Adapted from Meat Free Monday
This is another great vegan recipe for Meatless Mondays. They are spicy, delicious, filling and full of fiber and protein.
- ½ cup quinoa
- 1 cup water
- 1 tsp thyme
- ½ cup of corn (fresh, canned or frozen)
- ½ cup red bell pepper, finely diced
- ½ cup of red onion, finely diced
- 1 can (15 oz) cannellini beans
- 2 tsp oregano
- 1 tsp smoked paprika
- Juice of 1 lemon
- 1/3 cup of oat flour (bought or homemade)
- 2-3 tbsp water
- Preheat oven to 375F (190C)
- In a medium pot, bring quinoa, water and thyme to a boil. Cover, reduce heat and simmer for about 15 minutes or until water is absorbed. When done, remove cover and let set for 10 minutes off heat.
- While the quinoa is cooking, prepare the corn, red pepper and red onion. Dice the onion and red pepper so that they are about the size of the corn kernels.
- Mash ¾ of the beans, leaving ¼ whole.
- When the quinoa is ready, add the quinoa to the beans with the corn, red pepper, onion, oregano, paprika and lemon juice.
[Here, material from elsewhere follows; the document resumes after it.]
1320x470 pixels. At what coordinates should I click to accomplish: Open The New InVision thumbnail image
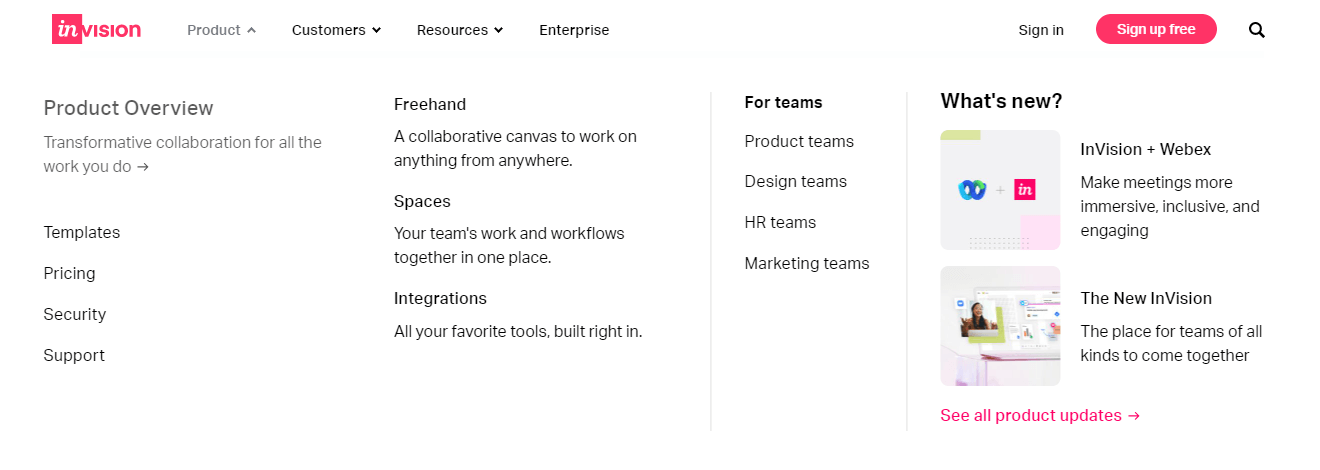tap(1000, 325)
Mix well.
- Add in the flour and water. Mix well. Season with salt and pepper and other spices if desired.
- Pat the mixture into the bowl and divide it into 4 using a knife, making a kind of cross. To form the burgers, take each section and pack it into a tight ball in the palm of your hands. Flatten it and place on a hard surface like a plate or clean countertop. Cup the edges with your hands and tighten them. Flatten the top to form the patty.
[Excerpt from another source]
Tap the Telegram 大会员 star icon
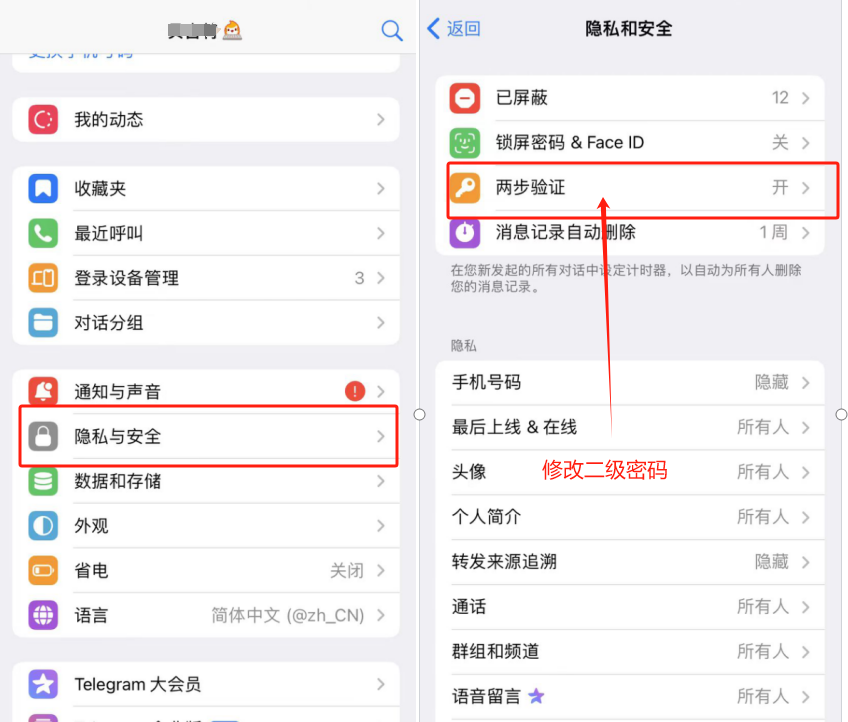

- To cook, arrange the burgers on a greased or parchment- lined cookie sheet. Cook in the preheated oven for 30 minutes, turning them halfway through.
Comments: Another successful meal at home. If you do not want to buy oat flour, you can pulse the 1/3 cup of oats in a food processor. I was happily surprised to find that these burgers, unlike most quinoa ones, hold well without falling apart. I made mine on a parchment-lined cookie sheet and was a bit afraid they would break if I turned them over. So, I cooked them for 30 minutes without flipping and they were still fine. You could also cook them in an oiled skillet over medium heat for 4-5 minutes per side. They would go great with sliced tomatoes, lettuce, mashed avocado and, of course, in a bun. I made mine with spicy sweet potato wedges, another recipe you can find on my blog. Enjoy!